Critics, including Senate Majority Leader Trent Lott, charged that the former operation was an attempt to distract attention from the Lewinsky scandal, and Serb state television went so far as to broadcast Wag The Dog in the midst of NATO attacks on Serbia.
Source: wikipedia
‘Canadian Bacon’, released in 1995, is another movie dealing with the same issue: start a war to divert the attention from the stringent domestic issues. In the movie, the problem with this plan is that, with the demise of the Soviet Union, there’s no one left to go to war with. But some brainstorming leads to an attempt to start a cold war with Canada (“everyone hates Canadians”), using media manipulation as the main tool to stoke the passions of the US public.

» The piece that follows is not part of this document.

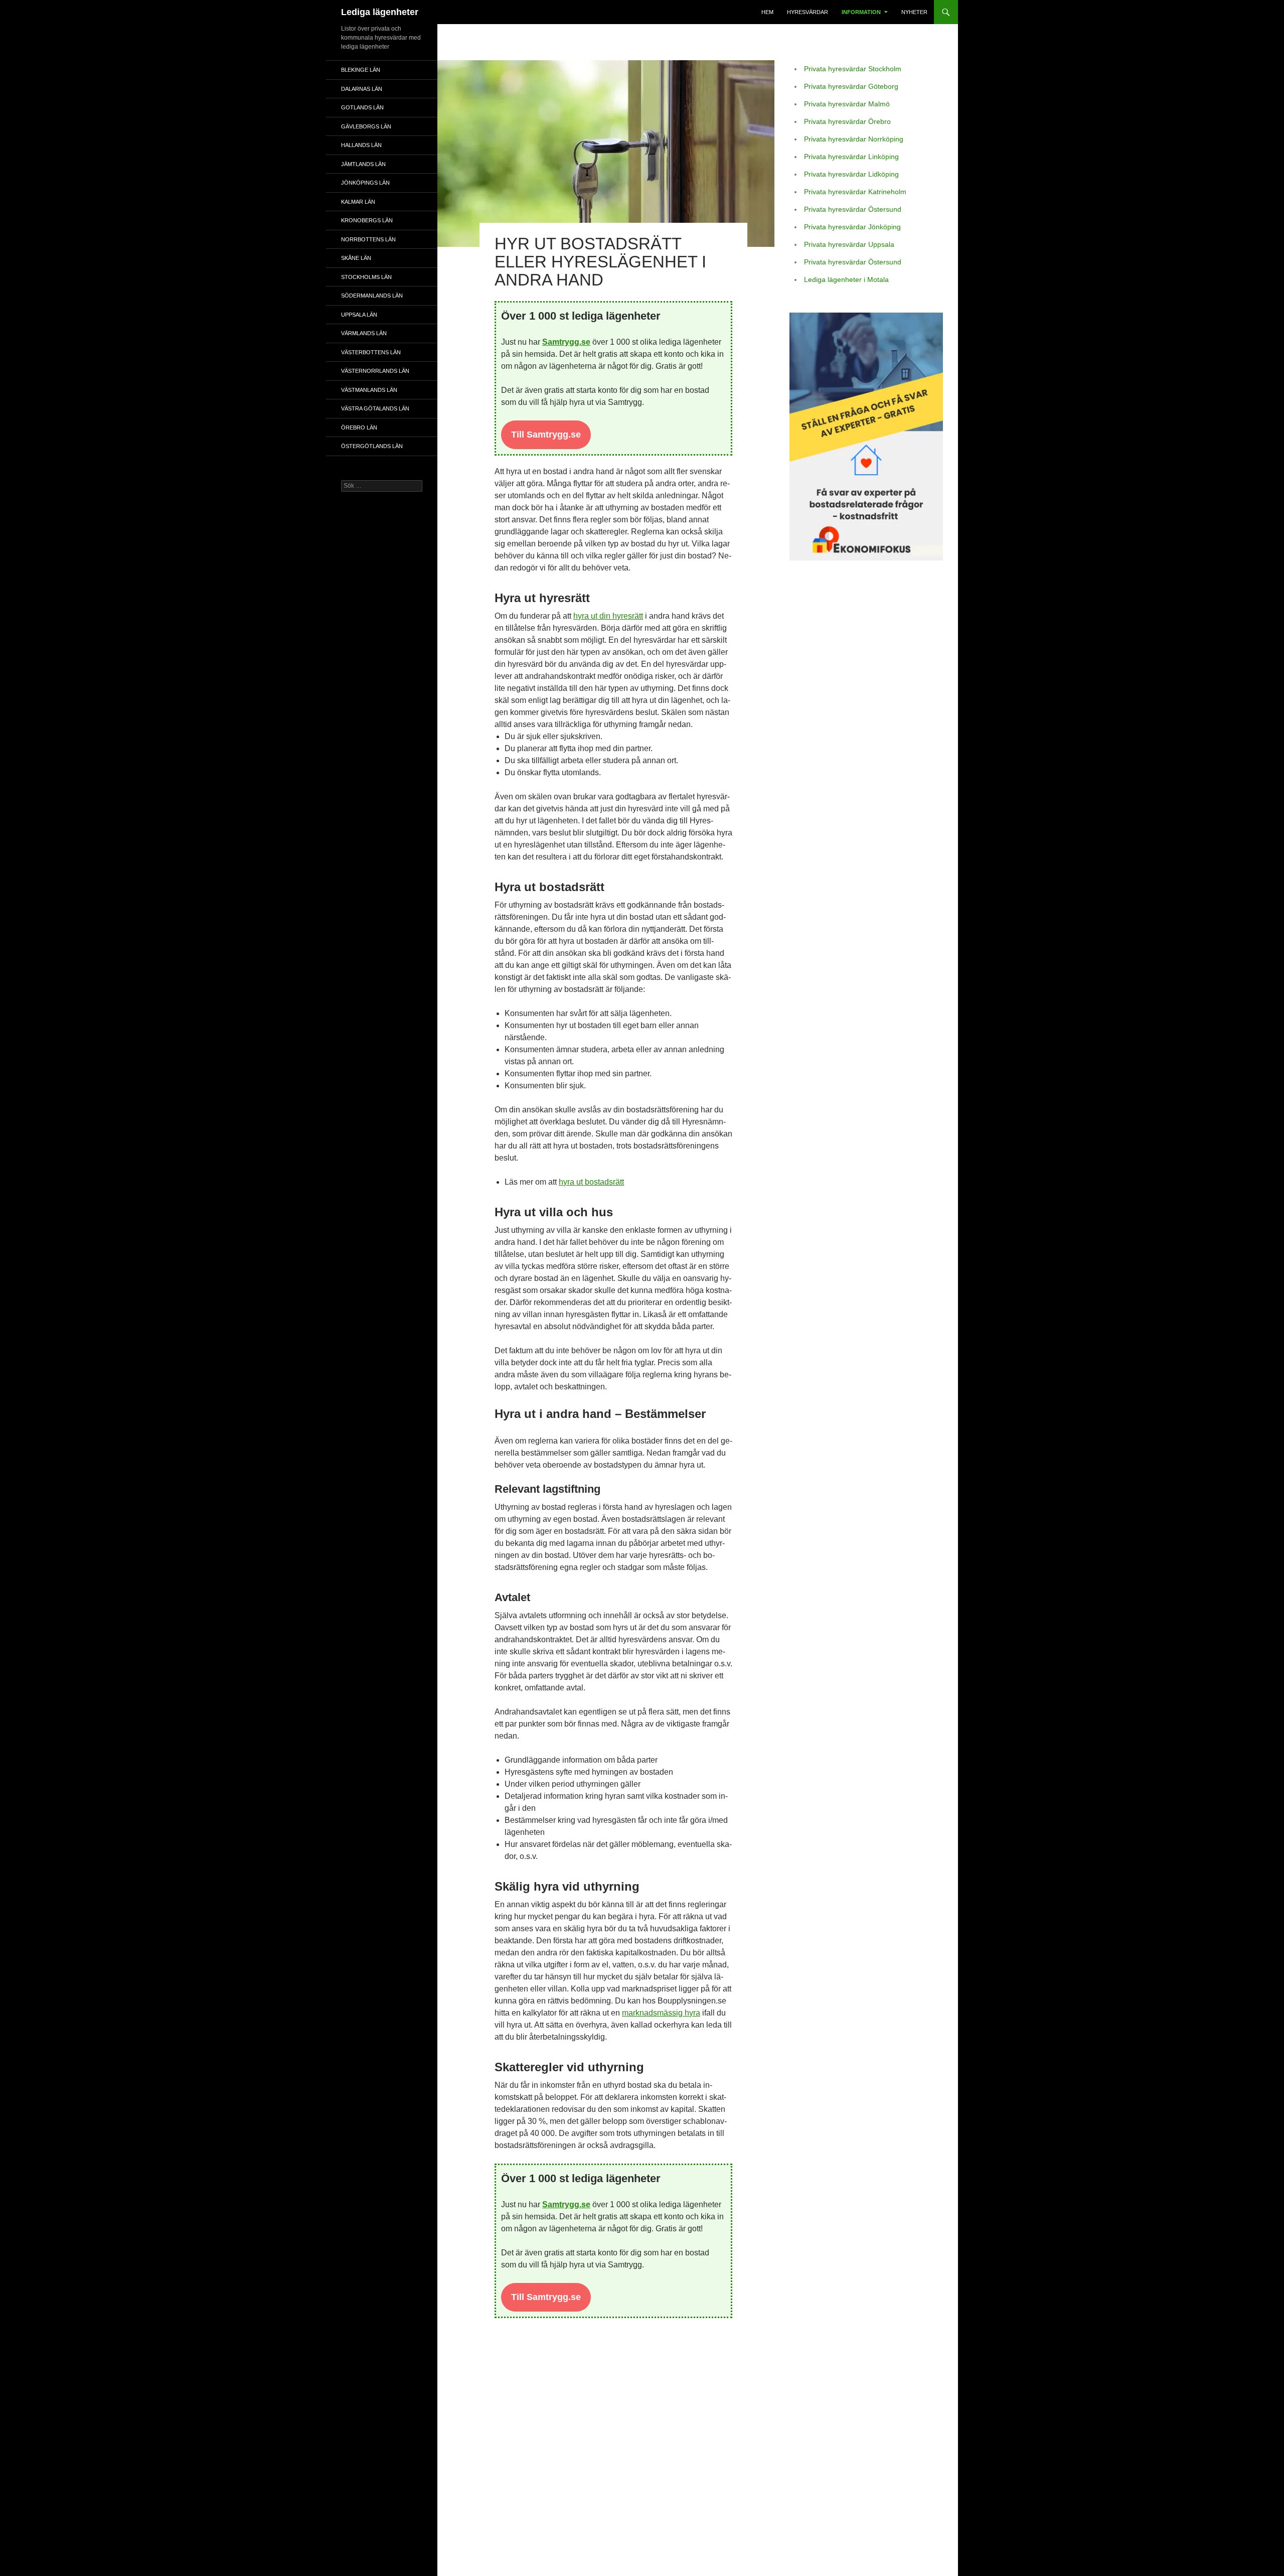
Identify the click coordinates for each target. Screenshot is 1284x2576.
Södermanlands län (372, 296)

Going back to the previous article on Obama, Clinton and NAFTA, it looks like the reality imitates art, much more than vice versa. When having domestic trouble try to blame everybody around, but the true culprits.
I have to admit that when I found out that the USA was among the first nations to approve/accept/recognize Kosovo independence, one though revolved around the question ‘cui bono’? (to whose benefits) and I was looking for a political reason related to the current presidential nomination campaign, rather than a financial one.
Speaking of the political campaign, not that it matters to anybody but me, I have to say that I don’t like any of the candidates, regardless the political orientation.
I don’t particularly like Hilary Clinton. I had mixed feelings until she launched the rhetoric on how NAFTA should be redesigned, implying that basically Canada and Mexico suck the USA vitality.
Give me a freaking break!
I lost any consideration I might have had for her.